Radioembolization with Y90 may also have a role in noncancer treatments. Salem and his colleagues recently started an industry-sponsored trial of radioembolization to treat enlarged spleens. "People with chronic liver disease often develop large spleens from portal hypertension," he says, adding that enlarged spleens cause low platelet counts, which can lead to any of a number of downstream health effects.
One way to deal with the problem is to try to kill part of the spleen by scarring it with radiation. "If I can radiate part of the spleen and scar it down, it will metabolize fewer platelets, and the patient's platelet count will increase," Salem says. The study was approved in November 2016 and is currently enrolling patients.
On a different front, Bradley and colleagues are looking at Y90 radioembolization to treat obesity. They published a paper in the Journal of Vascular and Interventional Radiology in October 2016 about their study, in which they embolized the left gastric artery in six pigs with Y90. "We injected the radioisotope particles in the part of the stomach that has ghrelin-producing cells," Bradley says. Ghrelin is the "hunger hormone"; produced in the cells that line the stomach, it stimulates appetite.

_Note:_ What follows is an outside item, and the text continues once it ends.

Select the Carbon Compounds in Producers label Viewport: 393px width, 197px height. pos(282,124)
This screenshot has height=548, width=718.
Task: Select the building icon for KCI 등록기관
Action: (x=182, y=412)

A little more than two months later, the researchers saw that the treated animals gained less weight than those that had not been treated. They concluded that the procedure has promise, but more research is needed. Some have expressed concern that radioisotope particles in the stomach could lead to complications such as ulcers or gastritis. However, Bradley believes the answer lies in the dosimetry.
"It's like a lot of things that we use," Bradley says. "It depends upon how much or how strong or how we use it to treat different diseases."
The interventional oncologists who were interviewed for this article agree that more research is needed to determine not only which patients could benefit from radioembolization with Y90 but also when in their disease course to apply this therapy. One barrier to better understanding these concepts is that prospective clinical trials are expensive to run, Lewandowski says.
Two companies currently manufacture the microscopic beads that contain Y90: Sirtex Medical manufactures SIR-Spheres, which are polymer or resin beads, and BTG International Ltd manufactures TheraSphere, which are glass beads. "Both companies deserve significant credit for their roles in sponsoring large, prospective randomized trials that should help produce the data necessary to support the use of this promising therapy in more patients," Lewandowski says. If these studies are positive, they will provide interventional oncologists with the ability to promote radioembolization with Y90 on oncology treatment guidelines, at local tumor boards, and with insurance carriers, he says.
"Most people look at radioembolization and think only about treating liver cancers because that's where most of the research has been," Bradley says. "But I believe, in the future, we will be able to branch out to different areas."
— Beth W. Orenstein, a freelance medical writer who lives in Northampton, Pennsylvania, is a regular contributor to Radiology Today.